On Mon, Dec 8, 2014 at 5:14 PM, Nat Duca <nduca@google.com> wrote:

> Correct me if I'm wrong, ilya, but the reason I think we were looking at
> specifying when events are inserted in the timeline was because there were
> no callbacks when events were actually inserted. This made it hard for JS
> to "await" a navigation event.
>

Yep, exactly. We don't have a notification mechanism for new perf events,
which means that applications need to poll the buffers (ugh), and run the
risk of trampling on each other (e.g. someone clears the buffer, causing
everyone else to miss events).

In PerformanceObserver, you would make an observer for nav events, listen
> to its callback and then disconnect when they arrived. In that model, its
> up to the browser when to deliver those callbacks, which lets us defer
> their delivery as long as we think is necessary to get good performance.
> That's much better for performance.
>

Nav events in particular are probably not the best example, but otherwise
yes that's exactly the model - e.g. listen for one of "mark", "measure",
"resource", or "render" perf events and run relevant processing.

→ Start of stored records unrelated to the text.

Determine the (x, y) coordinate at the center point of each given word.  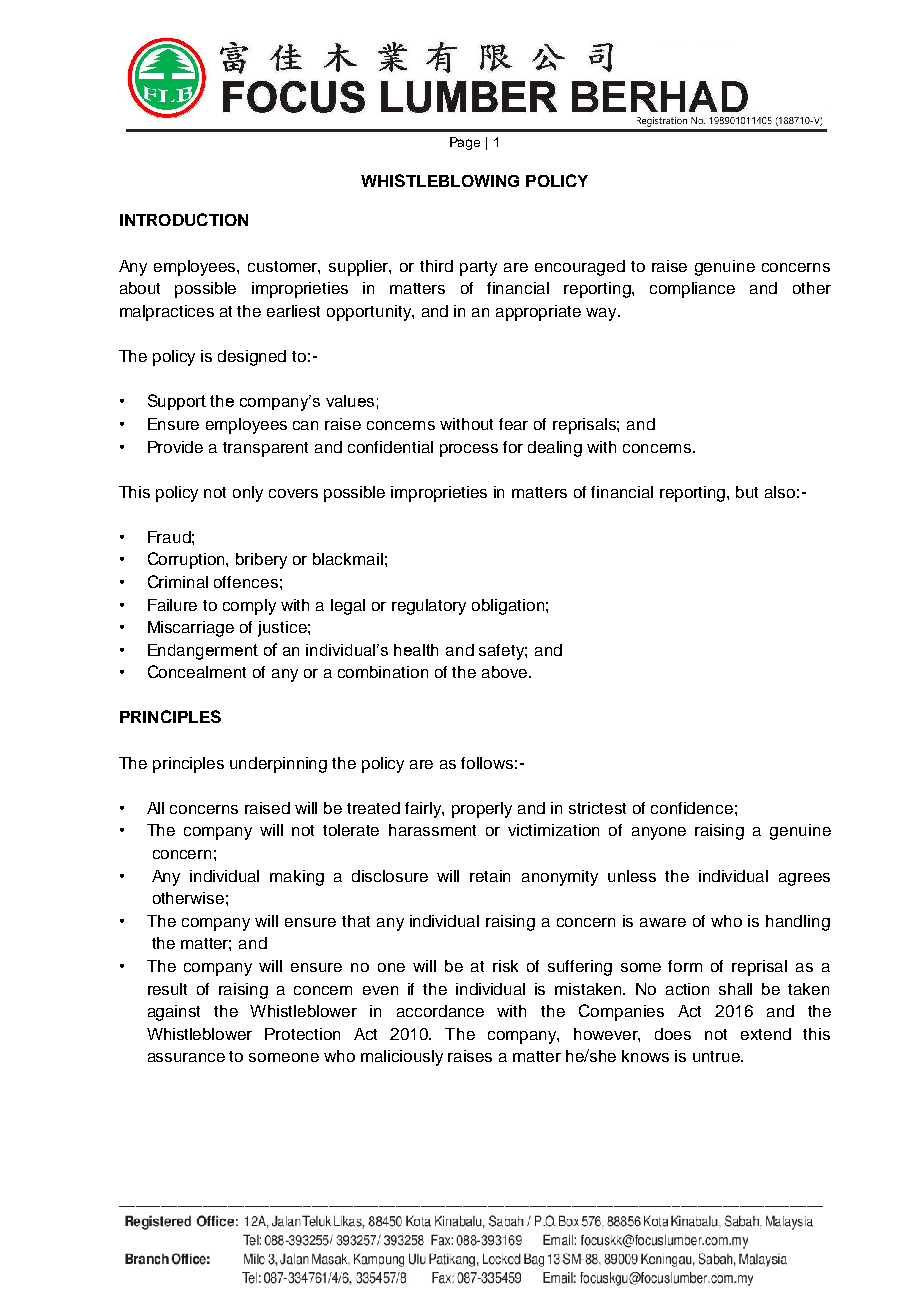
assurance (186, 1057)
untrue (718, 1056)
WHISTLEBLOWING (440, 180)
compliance (692, 290)
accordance (440, 1011)
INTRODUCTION (184, 219)
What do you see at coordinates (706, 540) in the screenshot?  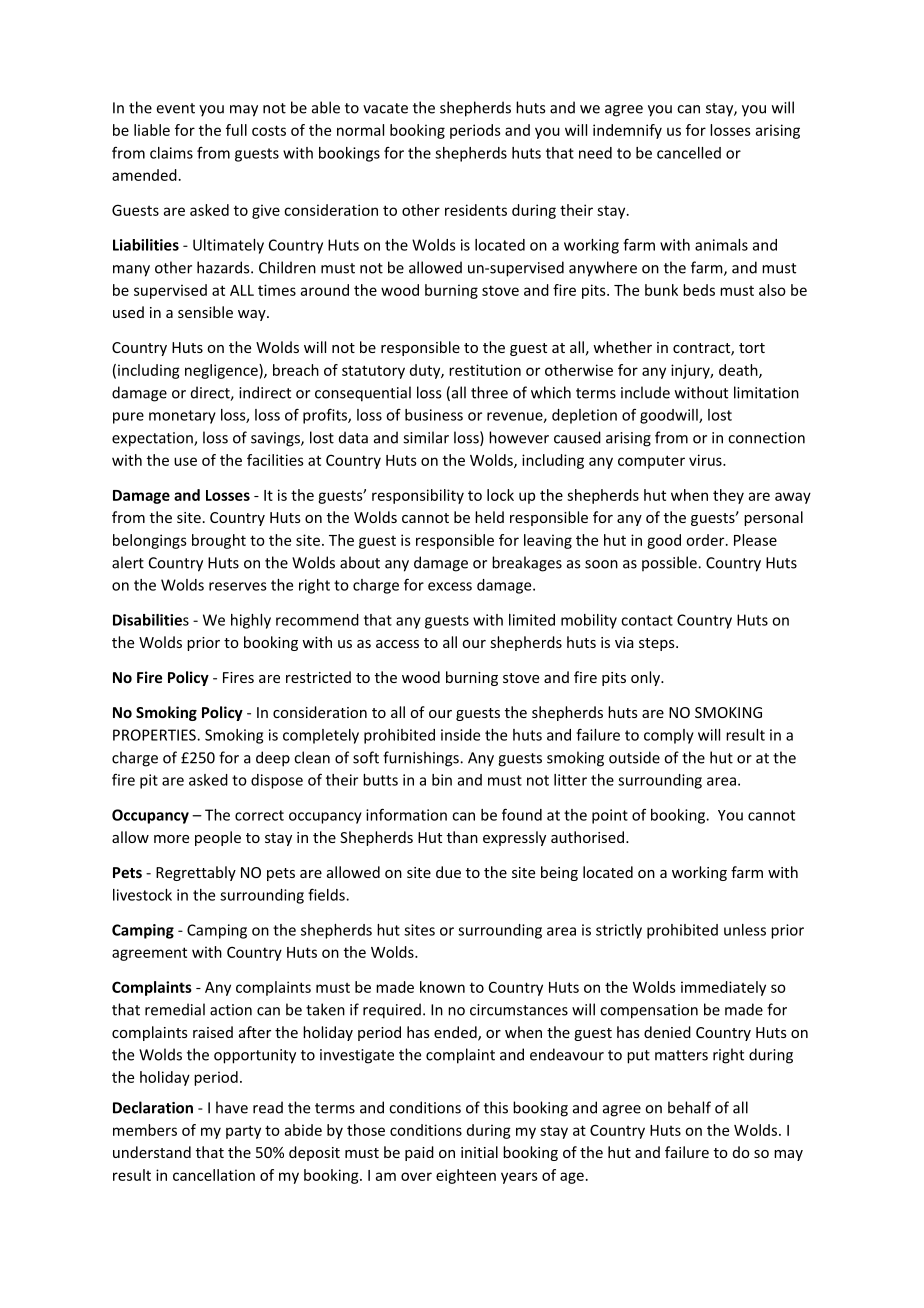 I see `order` at bounding box center [706, 540].
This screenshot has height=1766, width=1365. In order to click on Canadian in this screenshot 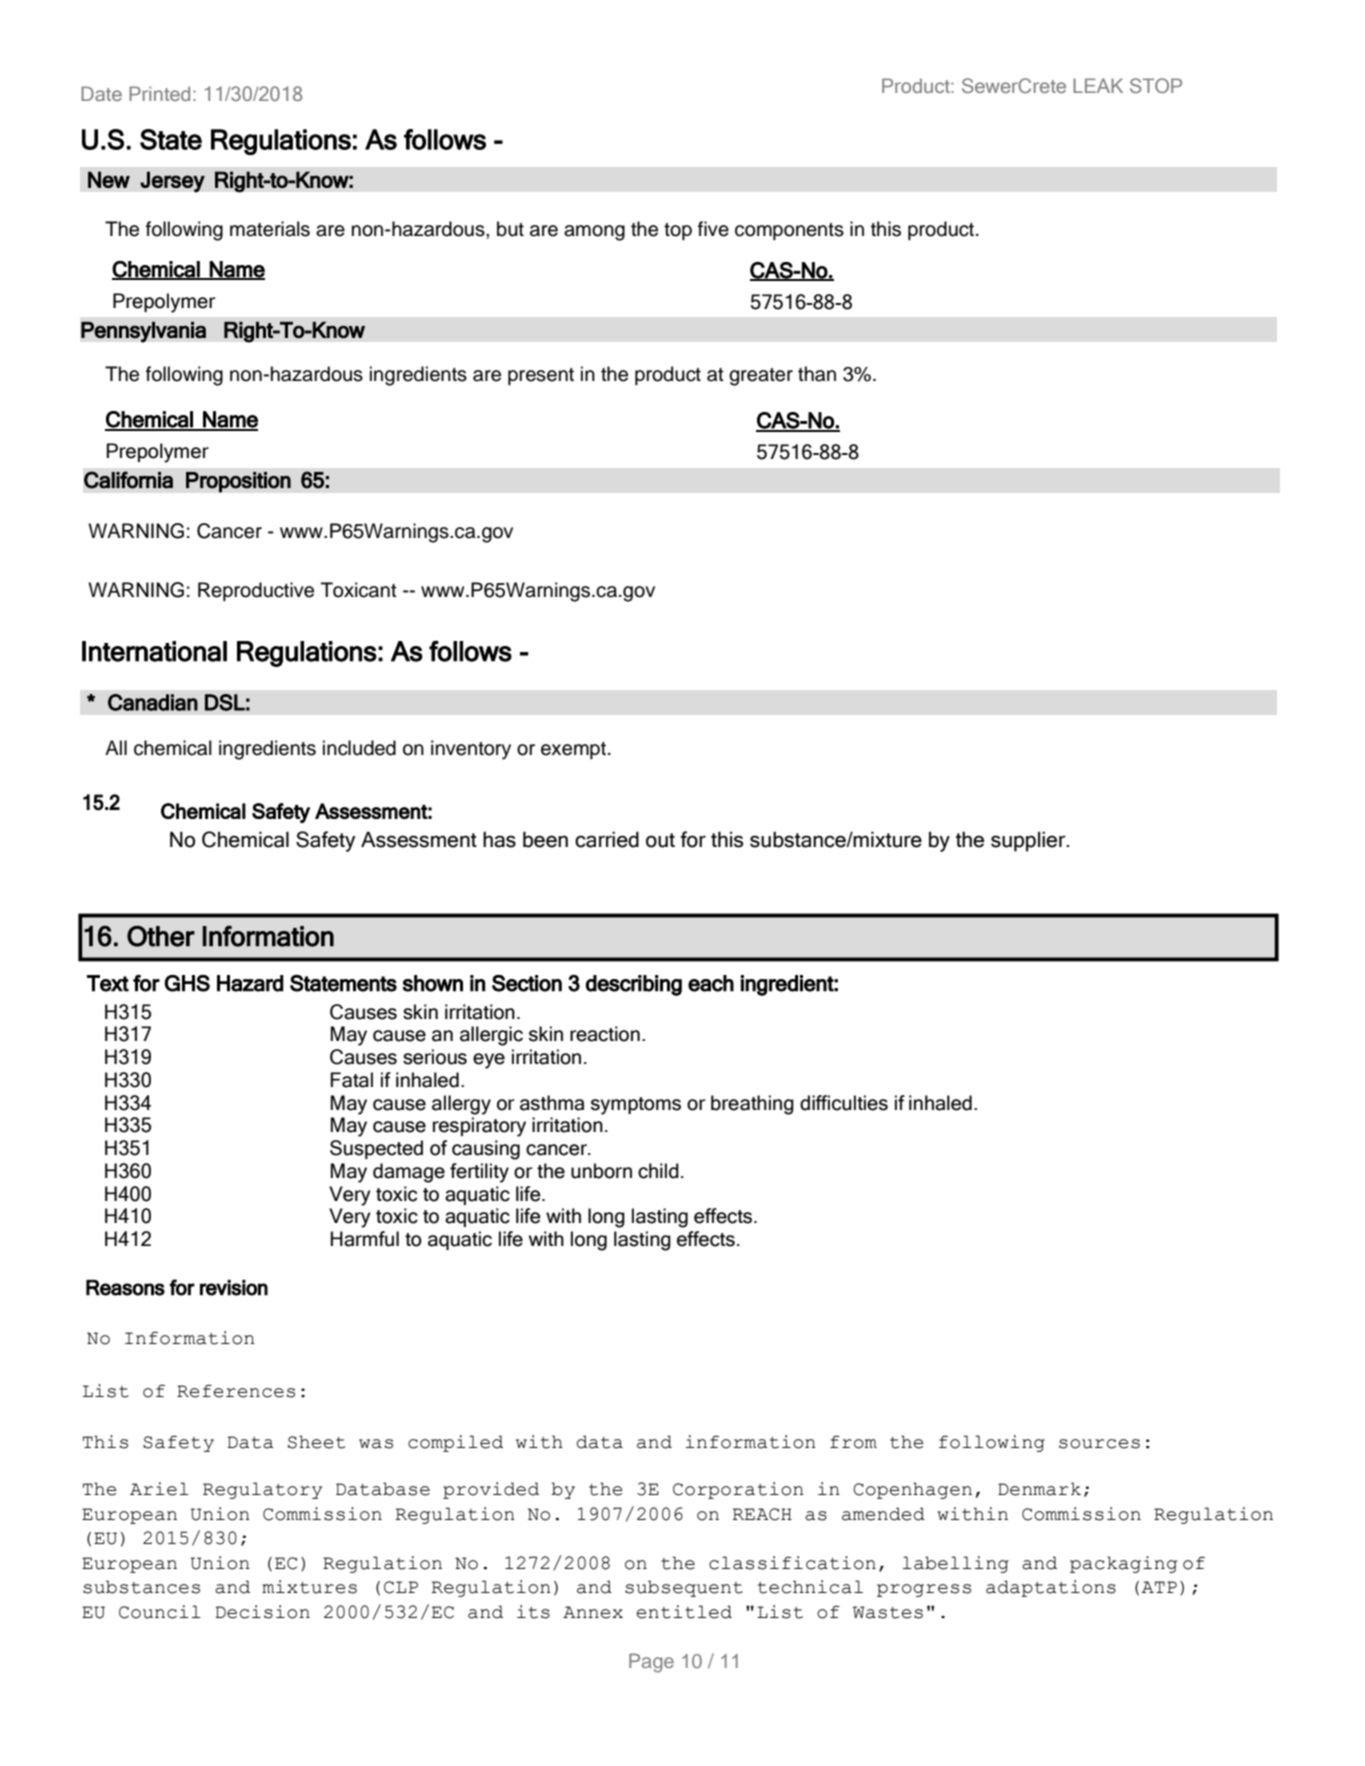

> Ilya: to your point, having observers always get notifications sounds
> great. But, if so, I wonder if we can figure out how we can specify things
> like frame-timing events to never add to the buffer in the first place.
> Since they have nonzero overhead to collect, we'd be avoiding a footgun if
> they're only obtainable via observers.
>

I've entertained the same thought.. if we have observers, do we need the
buffer at all? And I think the answer might still be yes: what if I want to
get frame-timing events for the initialization sequence of the page, prior
to my app registering an observer? E.g. get timing events for first
frame(s)? Does that mean I must register my observer as very first thing on
my page, and will that give me what I'm after?